▶ [Collected data entries]:
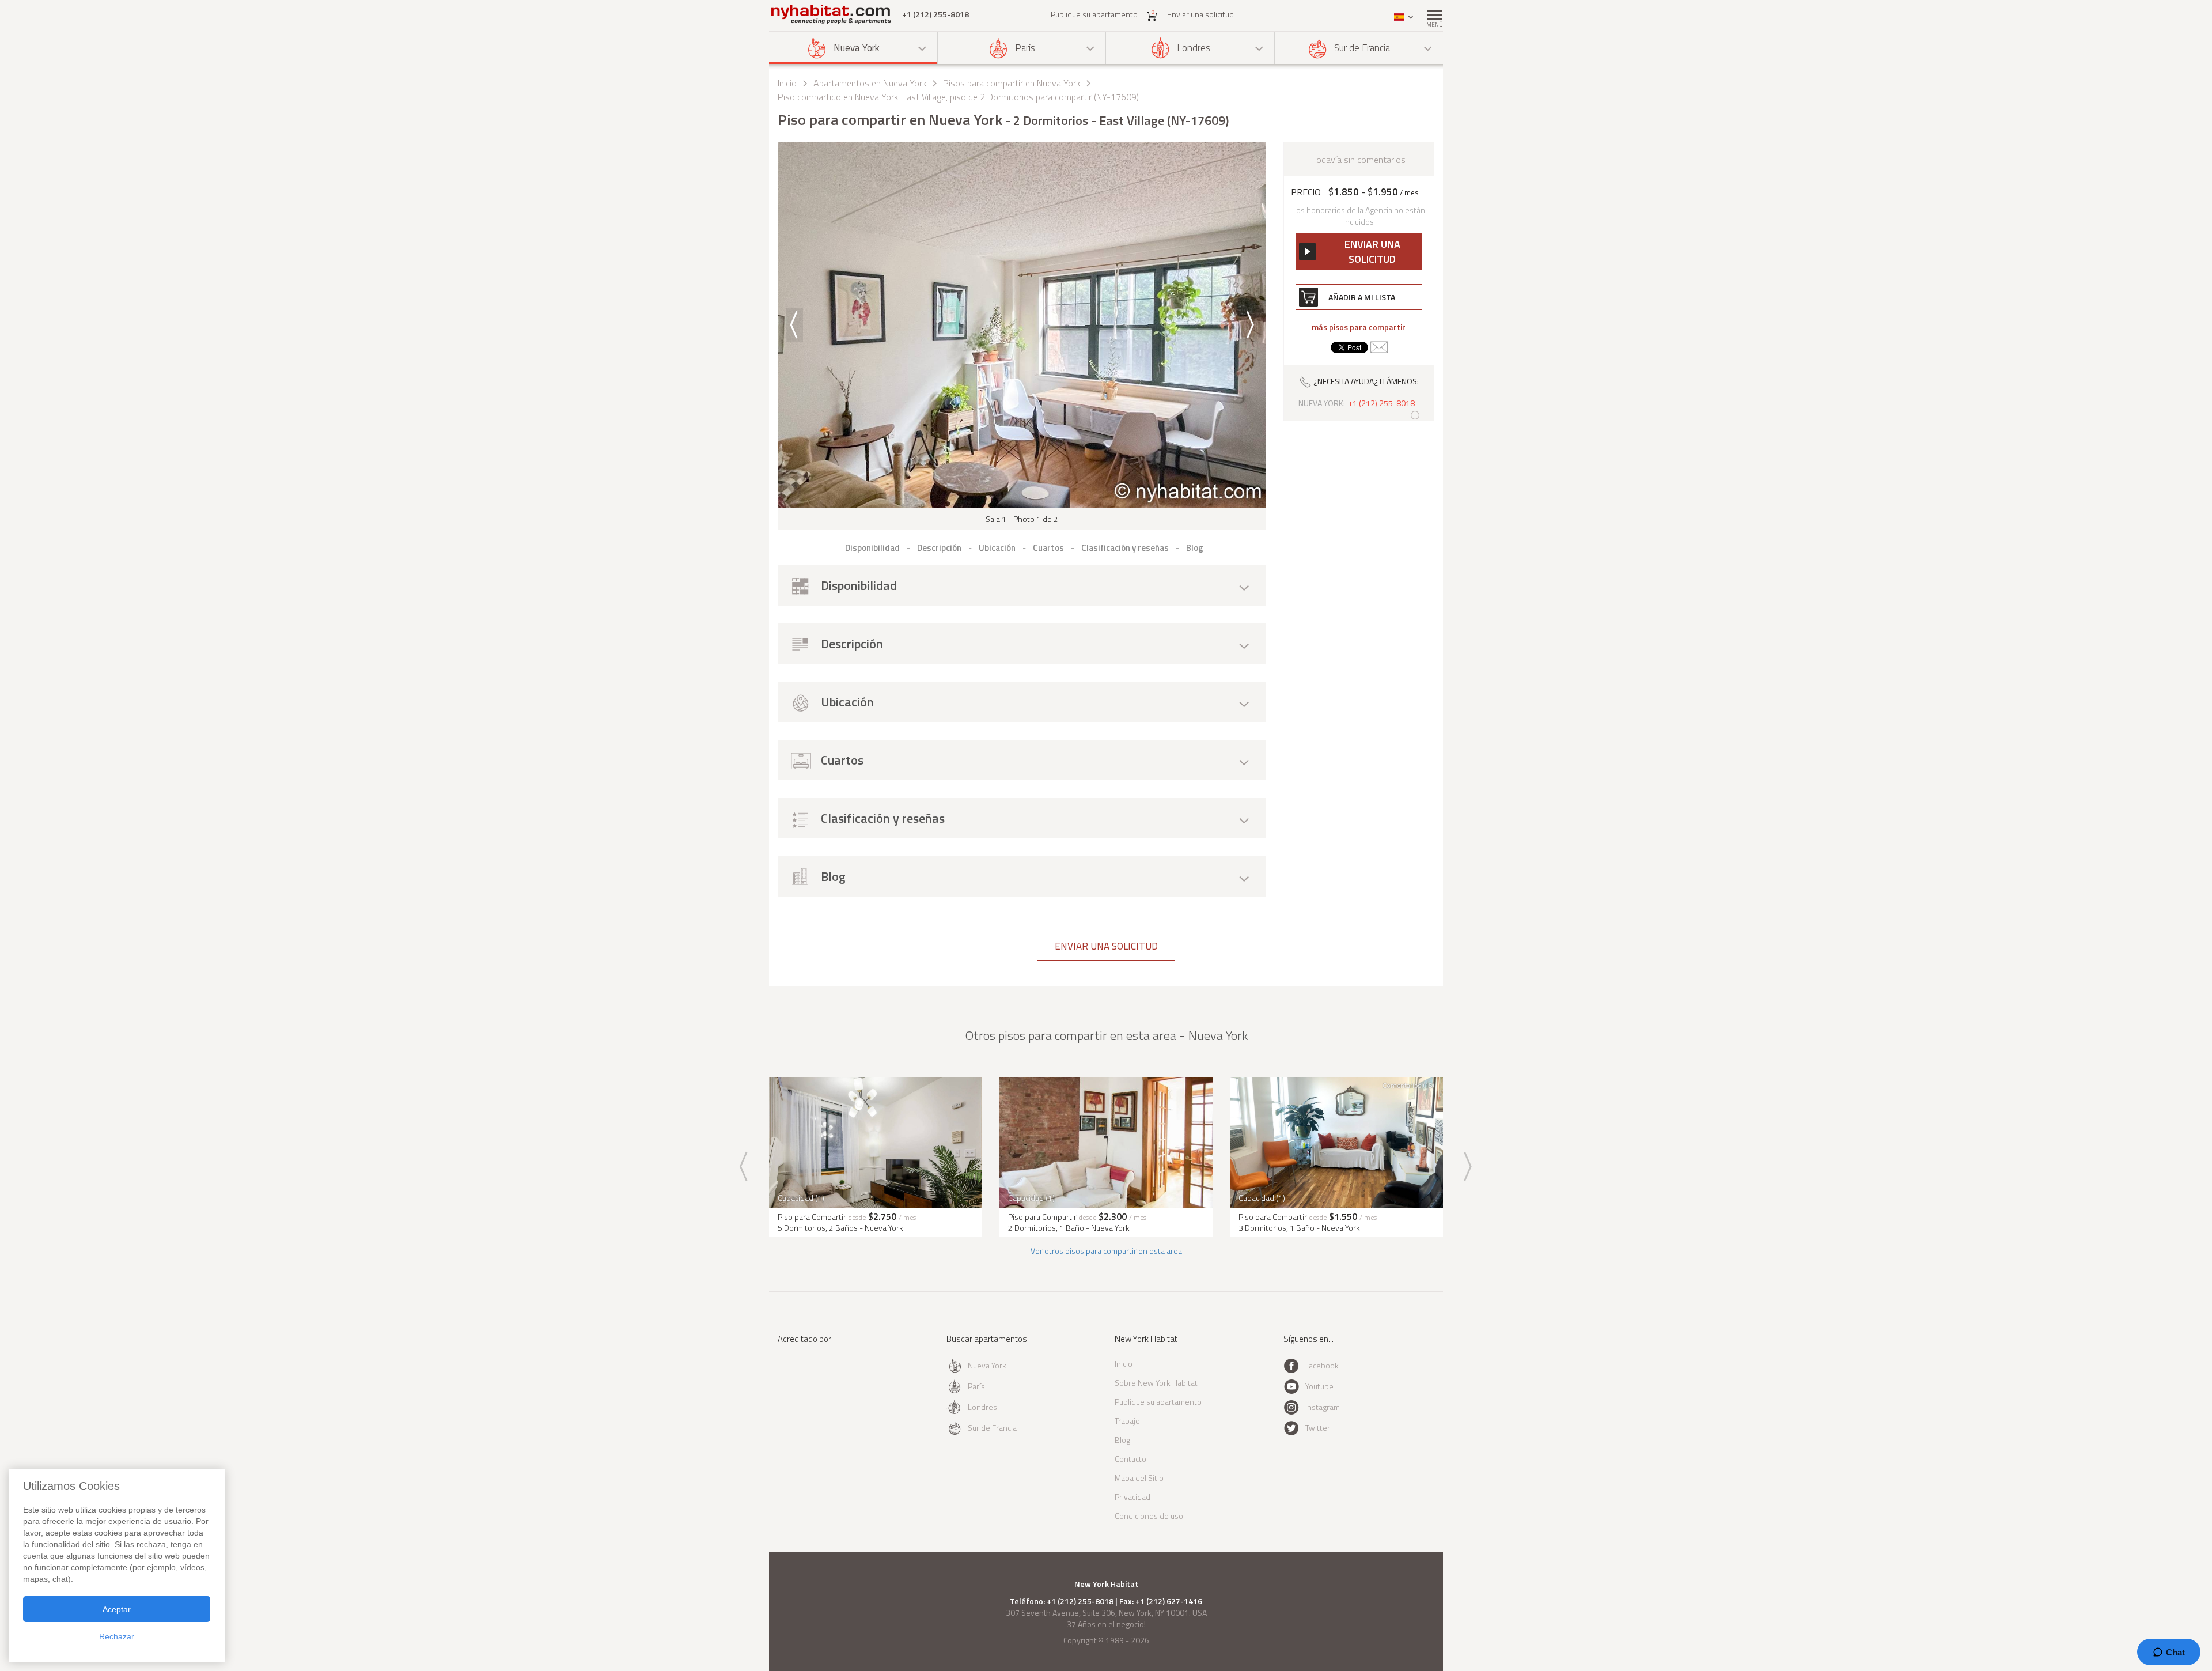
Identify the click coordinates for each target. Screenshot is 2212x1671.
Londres (1193, 47)
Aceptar (117, 1609)
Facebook (1322, 1365)
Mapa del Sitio (1139, 1478)
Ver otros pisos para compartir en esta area (1106, 1251)
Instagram (1322, 1407)
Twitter (1317, 1428)
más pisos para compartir (1359, 327)
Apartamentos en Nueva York (869, 83)
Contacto (1130, 1459)
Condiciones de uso (1149, 1516)
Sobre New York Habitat (1156, 1383)
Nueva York (857, 47)
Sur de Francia (1362, 47)
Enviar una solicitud (1200, 14)
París (1025, 47)
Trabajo (1127, 1421)
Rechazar (116, 1636)
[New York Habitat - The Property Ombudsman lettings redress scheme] (815, 1386)
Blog (1122, 1440)
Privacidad (1132, 1497)
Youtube (1319, 1386)
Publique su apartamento (1094, 14)
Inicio (787, 83)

▶ [WHAT NEEDS TO BE DONE]:
In the entries above, find the line with "Mapa del Sitio (1139, 1478)" and the line with "Trabajo (1127, 1421)", then restate word for word both of them and every line between, with nothing more.

▶ [RESPONSE TO THE TASK]:
Mapa del Sitio (1139, 1478)
Ver otros pisos para compartir en esta area (1106, 1251)
Instagram (1322, 1407)
Twitter (1317, 1428)
más pisos para compartir (1359, 327)
Apartamentos en Nueva York (869, 83)
Contacto (1130, 1459)
Condiciones de uso (1149, 1516)
Sobre New York Habitat (1156, 1383)
Nueva York (857, 47)
Sur de Francia (1362, 47)
Enviar una solicitud (1200, 14)
París (1025, 47)
Trabajo (1127, 1421)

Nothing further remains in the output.